• _What you are asked to do_
Print, exactly and with no pictures, the line containing "Viewport: 1101px width, 533px" and each line after it to the end of the entries below.

• _Source data_
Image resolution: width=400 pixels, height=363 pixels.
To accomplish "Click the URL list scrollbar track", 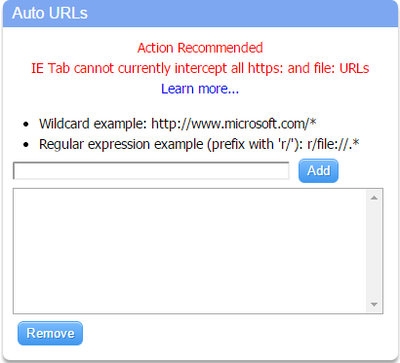I will 374,251.
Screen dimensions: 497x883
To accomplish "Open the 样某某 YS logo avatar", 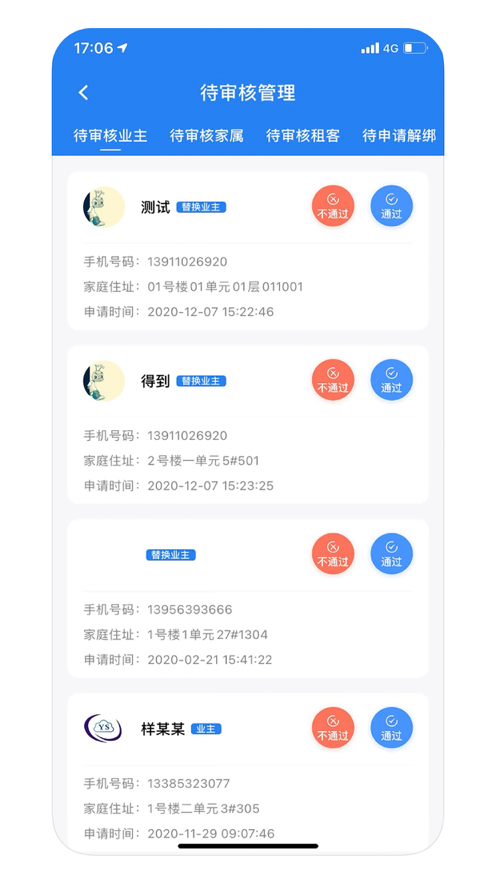I will tap(104, 729).
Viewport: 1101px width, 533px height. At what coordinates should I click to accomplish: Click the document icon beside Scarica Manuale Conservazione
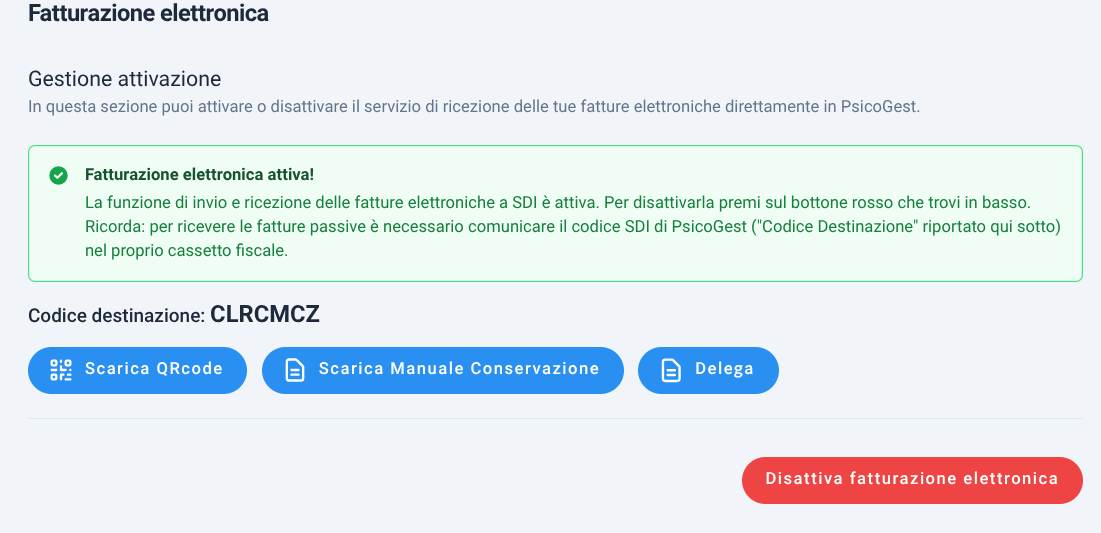coord(295,370)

• _Response to this task_
Viewport: 1101px width, 533px height. At what coordinates should I click to accomplish: Click the document icon beside Scarica Manuale Conservazione
coord(295,370)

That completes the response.